Today, the United States Senate passed the House of Representative’s version of the America Invents Act (H.R. 1249) (“Act”). President Obama is expected to sign the Act into law soon. When the Act becomes law, there will be several significant changes to the U.S. patent laws and rules. Below is a brief summary outlining the substance and effective dates of some of the key provisions of the Act.
First-to-File – 18 months after enactment
The Act moves the U.S. from a first-to-invent system to a first-to-file system. Any third-party prior art available before the patent application filing date could be used to reject the application. An applicant will still be given a one year grace period for any disclosures made by the applicant. Any application filed before this provision goes into effect, which is 18 months after enactment, will be examined under the current first-to-invent system.
Prioritized Examination – 10 days after enactment
For an additional $4,800 fee ($2,400 for small entities), applicants can file a request to have their application examined out of turn.
Fee Increase – 10 days after enactment
Ten days after enactment, there will be a 15 percent increase in almost all U.S. Patent Office fees, including filing, examination, extension, and maintenance fees.
Post Grant Review – One year after enactment
A new post grant review system will be created that will expand the ability to challenge the validity of granted patents. The Act provides several options, outlined briefly below, to challenge patents, with each option having various timeframes and limitations as to the grounds for the challenge.
- Post Grant Review – within nine months of patent grant for challenges on nearly any ground
- Inter Partes Review – more than nine months after patent grant for adversarial challenges based on prior art patents and printed publications
- Ex Parte Reexamination – anytime after patent grant for non-adversarial challenges based on prior art patents and printed publications
The details of the new system must be established by the U.S. Patent Office within one year of enactment. We will monitor the rules created by the U.S. Patent Office for the new post grant review system and provide additional updates.
Effective immediately upon enactment, requests for inter partes reexamination will no longer be granted upon a showing of a “substantial new question of patentability.” Rather, the standard for determining whether to grant the request will require the requestor to show “a reasonable likelihood that the requester would prevail with respect to at least one of the claims challenged in the request.”
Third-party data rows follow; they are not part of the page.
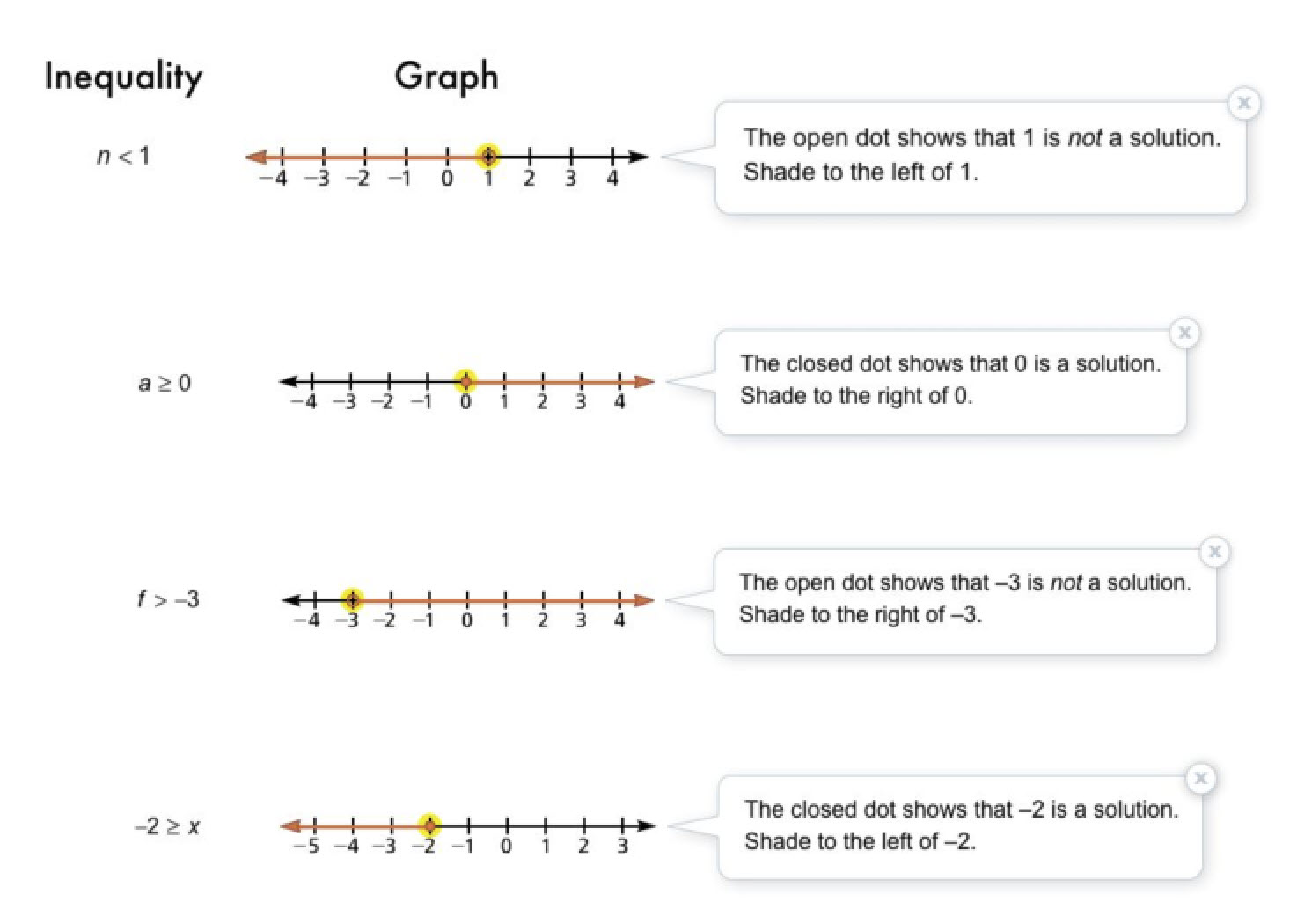This screenshot has width=1297, height=924.
Task: Select the inequality label n < 1
Action: coord(123,157)
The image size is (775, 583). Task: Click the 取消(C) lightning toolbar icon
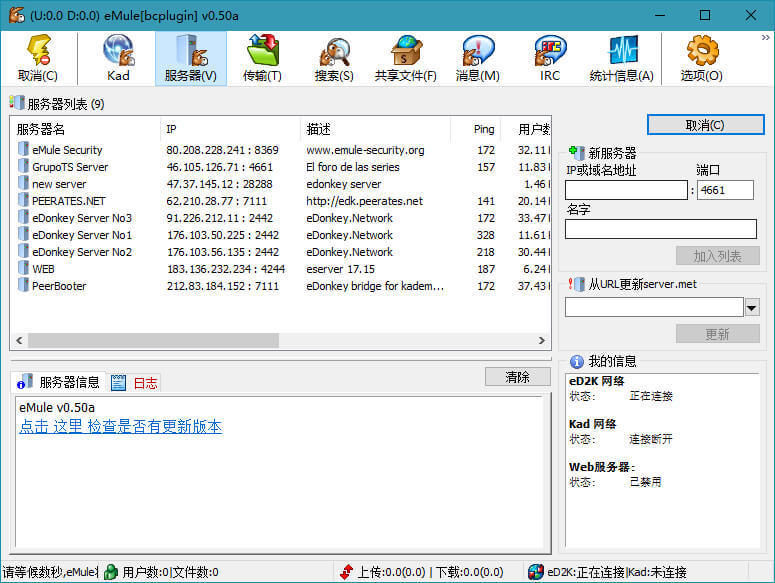click(38, 58)
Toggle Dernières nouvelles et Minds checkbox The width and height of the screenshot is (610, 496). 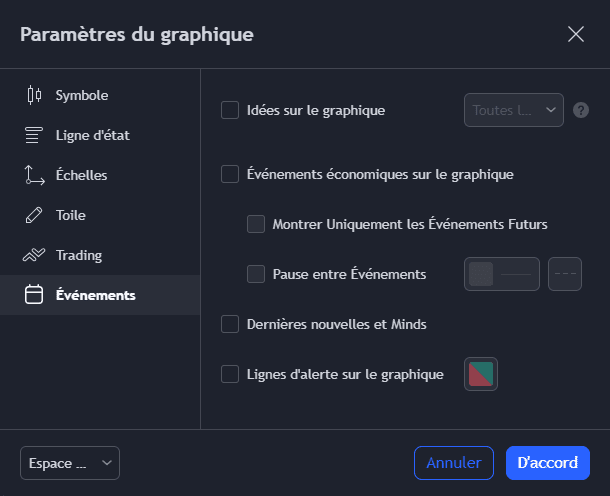pyautogui.click(x=230, y=324)
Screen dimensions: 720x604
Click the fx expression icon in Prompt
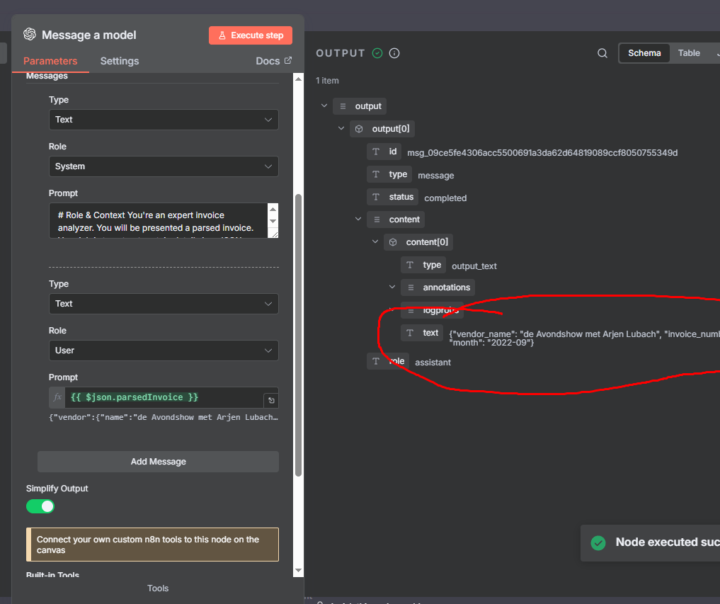(57, 397)
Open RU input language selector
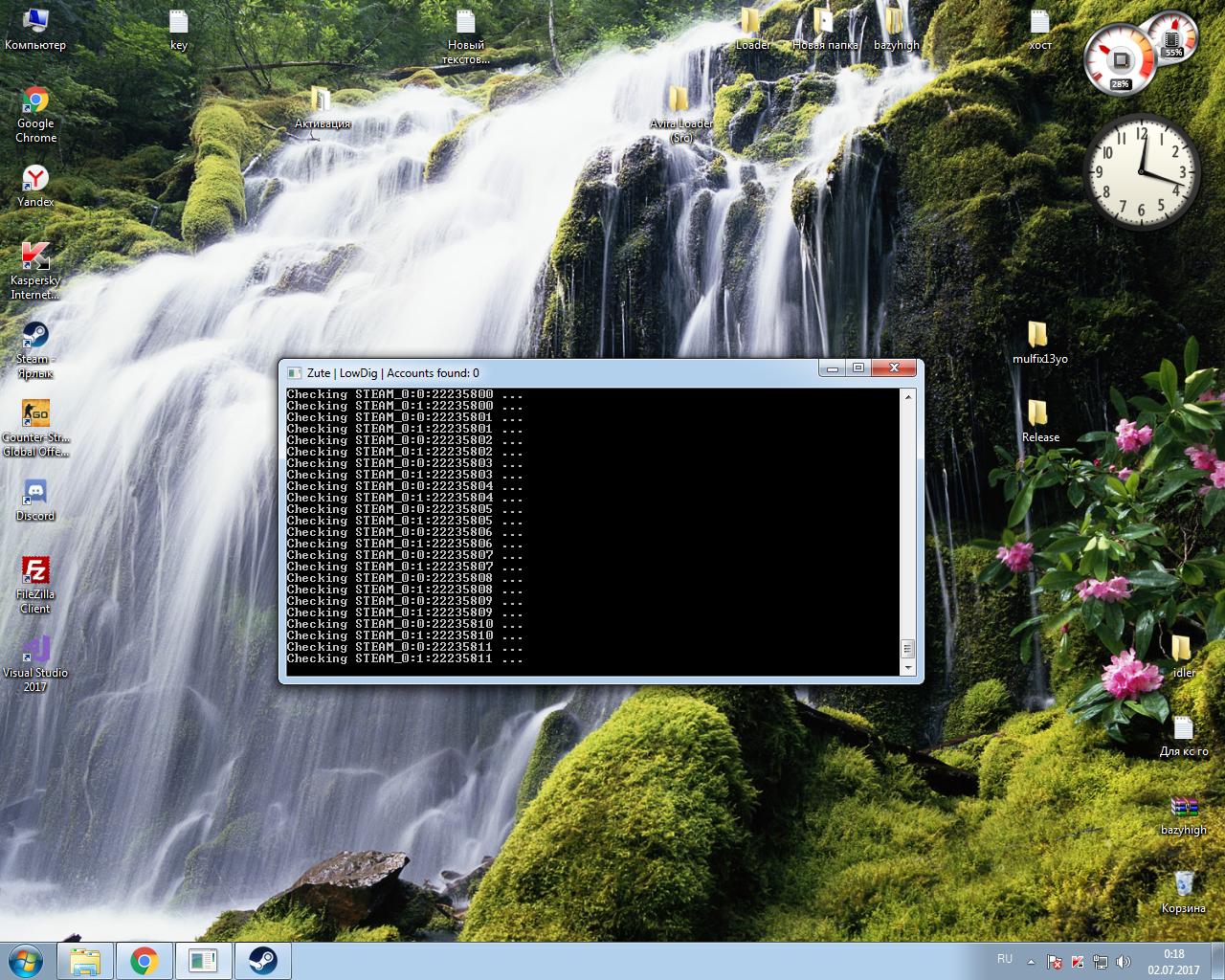This screenshot has width=1225, height=980. [x=1004, y=959]
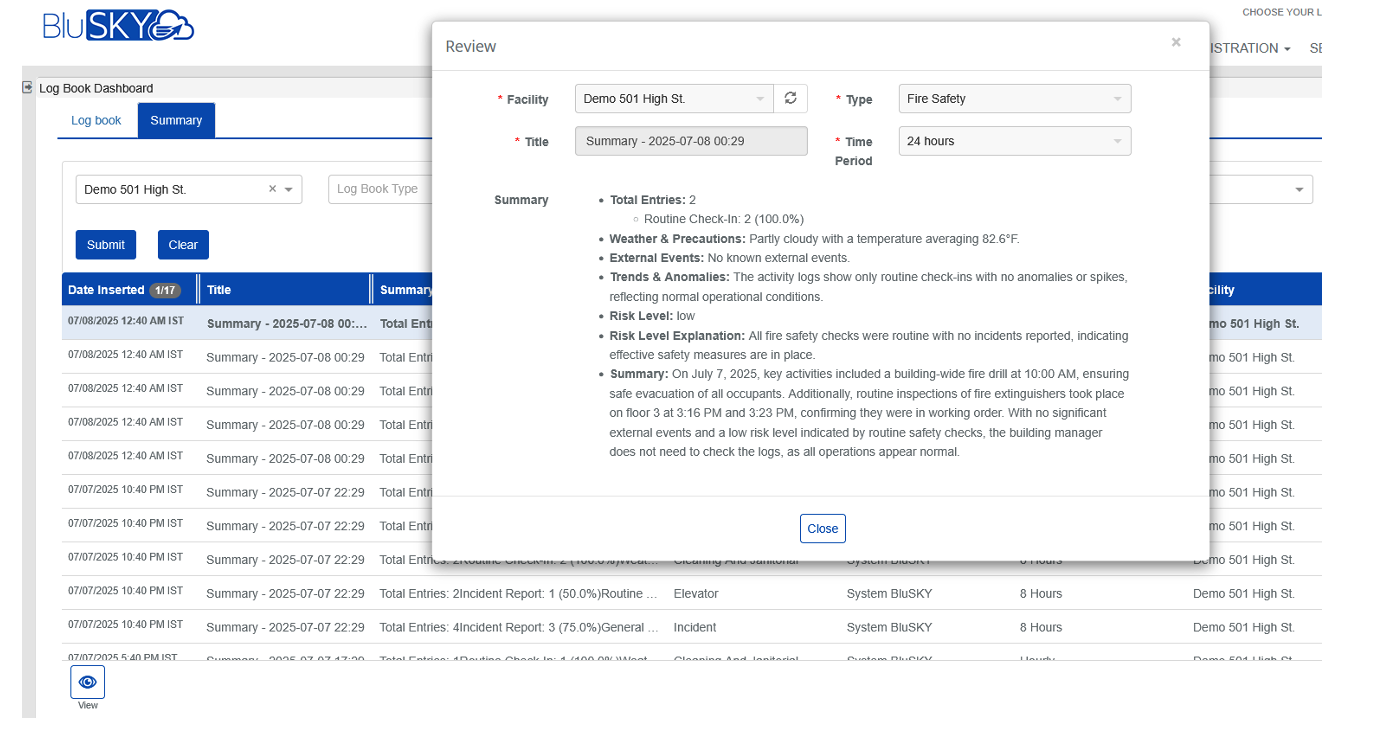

Transitional Post Grant Review for Business Method Patents – One year after enactment
The U.S. Patent Office must issue regulations establishing and implementing a transitional post grant review proceeding for the review of the validity of business method patents. Petitions for post grant review under the transitional review proceeding can only be filed by persons who have been sued for infringement or have been charged with infringement of the patent for which review is requested.
Pre-issuance Prior Art Submissions by Third Parties– One year after enactment
A third party will be able to submit prior art publications for consideration during prosecution of an application if the prior art is timely submitted. The third party will have until the later of (1) six months after the date of publication of the application; or (2) the date of the first rejection. If a notice of allowance is issued before either of the foregoing events, the third party will no longer be able to submit prior art. Therefore, third parties should not delay in submitting relevant prior art.
False Marking – upon enactment
The Act will no longer allow any person to bring a false marking lawsuit under 35 U.S.C. Section 292. Rather, false marking lawsuits will be limited to those filed by the United States or by a competitor who can prove a competitive injury. Also, marking a product with an expired patent that covered the product will not be false marking. This change applies to any lawsuit pending on or after the date of enactment.
Virtual Marking – upon enactment
A patent article can be marked with the word “patent” together with an address of a posting on the Internet that associates the patented article with the number of the patent.
Prior User Defense – available to all patents issued on or after enactment
The Act provides a defense to infringement based on prior commercial use if the accused infringer can show a reduction to practice and commercial use at least one year before the effective filing date of the asserted patent.
Tax Avoidance Strategies – upon enactment
Tax avoidance strategies are defined as within the prior art for both existing patents and pending applications upon enactment of the Act. In other words, tax avoidance strategies will not be patentable and patents directed to tax avoidance strategies will not be enforceable.